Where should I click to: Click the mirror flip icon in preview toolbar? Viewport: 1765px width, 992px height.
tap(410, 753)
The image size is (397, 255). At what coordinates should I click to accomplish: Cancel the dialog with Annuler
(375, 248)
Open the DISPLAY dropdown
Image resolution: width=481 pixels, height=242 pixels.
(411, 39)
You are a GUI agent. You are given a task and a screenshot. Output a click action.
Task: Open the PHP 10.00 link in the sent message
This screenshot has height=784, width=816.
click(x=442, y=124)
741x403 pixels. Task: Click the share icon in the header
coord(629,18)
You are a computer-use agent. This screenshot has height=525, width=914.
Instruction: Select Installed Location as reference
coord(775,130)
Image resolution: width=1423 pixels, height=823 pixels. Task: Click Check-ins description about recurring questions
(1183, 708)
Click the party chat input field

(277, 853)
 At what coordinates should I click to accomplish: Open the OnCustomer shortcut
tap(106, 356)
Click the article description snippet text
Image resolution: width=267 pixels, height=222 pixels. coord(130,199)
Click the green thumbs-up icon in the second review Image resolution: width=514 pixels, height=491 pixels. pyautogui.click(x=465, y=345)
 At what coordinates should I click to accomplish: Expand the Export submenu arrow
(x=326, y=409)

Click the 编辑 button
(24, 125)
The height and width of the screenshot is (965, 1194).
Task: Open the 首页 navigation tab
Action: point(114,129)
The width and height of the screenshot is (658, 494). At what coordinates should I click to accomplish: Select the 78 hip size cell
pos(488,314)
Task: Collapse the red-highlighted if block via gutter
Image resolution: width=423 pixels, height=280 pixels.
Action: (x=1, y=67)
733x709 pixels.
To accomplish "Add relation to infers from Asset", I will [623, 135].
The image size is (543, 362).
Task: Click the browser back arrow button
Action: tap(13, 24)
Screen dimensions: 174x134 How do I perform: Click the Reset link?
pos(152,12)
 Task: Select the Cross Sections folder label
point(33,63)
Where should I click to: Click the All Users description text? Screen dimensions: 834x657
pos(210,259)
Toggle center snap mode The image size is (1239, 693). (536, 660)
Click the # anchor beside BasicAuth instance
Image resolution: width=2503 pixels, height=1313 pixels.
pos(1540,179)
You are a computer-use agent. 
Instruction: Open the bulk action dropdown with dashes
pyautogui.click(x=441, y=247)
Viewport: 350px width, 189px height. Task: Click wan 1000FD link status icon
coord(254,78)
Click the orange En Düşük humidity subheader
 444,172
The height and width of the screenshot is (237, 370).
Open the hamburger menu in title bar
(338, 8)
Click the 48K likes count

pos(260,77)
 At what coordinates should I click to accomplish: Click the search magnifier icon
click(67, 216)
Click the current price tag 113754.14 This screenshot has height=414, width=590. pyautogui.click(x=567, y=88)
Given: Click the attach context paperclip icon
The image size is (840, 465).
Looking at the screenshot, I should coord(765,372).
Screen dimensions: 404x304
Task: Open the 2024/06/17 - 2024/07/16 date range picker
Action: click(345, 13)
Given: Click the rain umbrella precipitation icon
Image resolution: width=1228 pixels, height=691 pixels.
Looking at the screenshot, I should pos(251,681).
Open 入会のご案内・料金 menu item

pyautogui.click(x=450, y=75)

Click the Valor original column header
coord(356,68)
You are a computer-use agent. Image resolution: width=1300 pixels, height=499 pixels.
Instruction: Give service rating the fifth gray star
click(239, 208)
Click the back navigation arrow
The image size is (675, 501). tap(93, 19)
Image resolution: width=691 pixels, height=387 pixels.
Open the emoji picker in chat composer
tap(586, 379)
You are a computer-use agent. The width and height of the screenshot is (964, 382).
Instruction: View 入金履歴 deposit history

> _SET EXERCISE_:
Can you rewrite every line of the items above as a numbered list, leaving out the blank lines?

> _RESPONSE BELOW_:
1. Where should I click to: Click the mirror flip icon in preview toolbar? Viewport: 1765px width, 992px height.
2. tap(410, 753)
3. The image size is (397, 255). At what coordinates should I click to accomplish: Cancel the dialog with Annuler
4. (375, 248)
5. Open the DISPLAY dropdown
6. Image resolution: width=481 pixels, height=242 pixels.
7. (411, 39)
8. You are a GUI agent. You are given a task and a screenshot. Output a click action.
9. Task: Open the PHP 10.00 link in the sent message
10. This screenshot has height=784, width=816.
11. click(x=442, y=124)
12. 741x403 pixels. Task: Click the share icon in the header
13. coord(629,18)
14. You are a computer-use agent. This screenshot has height=525, width=914.
15. Instruction: Select Installed Location as reference
16. coord(775,130)
17. Image resolution: width=1423 pixels, height=823 pixels. Task: Click Check-ins description about recurring questions
18. (1183, 708)
19. Click the party chat input field
20. (277, 853)
21.  At what coordinates should I click to accomplish: Open the OnCustomer shortcut
22. tap(106, 356)
23. Click the article description snippet text
24. Image resolution: width=267 pixels, height=222 pixels. coord(130,199)
25. Click the green thumbs-up icon in the second review Image resolution: width=514 pixels, height=491 pixels. pyautogui.click(x=465, y=345)
26.  At what coordinates should I click to accomplish: Expand the Export submenu arrow
27. (x=326, y=409)
28. Click the 编辑 button
29. (24, 125)
30. The height and width of the screenshot is (965, 1194).
31. Task: Open the 首页 navigation tab
32. Action: point(114,129)
33. The width and height of the screenshot is (658, 494). At what coordinates should I click to accomplish: Select the 78 hip size cell
34. pos(488,314)
35. Task: Collapse the red-highlighted if block via gutter
36. Image resolution: width=423 pixels, height=280 pixels.
37. Action: (x=1, y=67)
38. 733x709 pixels.
39. To accomplish "Add relation to infers from Asset", I will [623, 135].
40. The image size is (543, 362).
41. Task: Click the browser back arrow button
42. Action: tap(13, 24)
43. Screen dimensions: 174x134 How do I perform: Click the Reset link?
44. pos(152,12)
45.  Task: Select the Cross Sections folder label
46. point(33,63)
47. Where should I click to: Click the All Users description text? Screen dimensions: 834x657
48. pos(210,259)
49. Toggle center snap mode The image size is (1239, 693). (536, 660)
50. Click the # anchor beside BasicAuth instance
51. Image resolution: width=2503 pixels, height=1313 pixels.
52. pos(1540,179)
53. You are a computer-use agent. 
54. Instruction: Open the bulk action dropdown with dashes
55. pyautogui.click(x=441, y=247)
56. Viewport: 350px width, 189px height. Task: Click wan 1000FD link status icon
57. coord(254,78)
58. Click the orange En Düşük humidity subheader
59.  444,172
60. The height and width of the screenshot is (237, 370).
61. Open the hamburger menu in title bar
62. (338, 8)
63. Click the 48K likes count
64. pos(260,77)
65.  At what coordinates should I click to accomplish: Click the search magnifier icon
66. click(67, 216)
67. Click the current price tag 113754.14 This screenshot has height=414, width=590. pyautogui.click(x=567, y=88)
68. Given: Click the attach context paperclip icon
69. The image size is (840, 465).
70. Looking at the screenshot, I should coord(765,372).
71. Screen dimensions: 404x304
72. Task: Open the 2024/06/17 - 2024/07/16 date range picker
73. Action: click(345, 13)
74. Given: Click the rain umbrella precipitation icon
75. Image resolution: width=1228 pixels, height=691 pixels.
76. Looking at the screenshot, I should pos(251,681).
77. Open 入会のご案内・料金 menu item
78. pyautogui.click(x=450, y=75)
79. Click the Valor original column header
80. coord(356,68)
81. You are a computer-use agent. Image resolution: width=1300 pixels, height=499 pixels.
82. Instruction: Give service rating the fifth gray star
83. click(239, 208)
84. Click the back navigation arrow
85. The image size is (675, 501). tap(93, 19)
86. Image resolution: width=691 pixels, height=387 pixels.
87. Open the emoji picker in chat composer
88. tap(586, 379)
89. You are a computer-use agent. The width and height of the screenshot is (964, 382).
90. Instruction: View 入金履歴 deposit history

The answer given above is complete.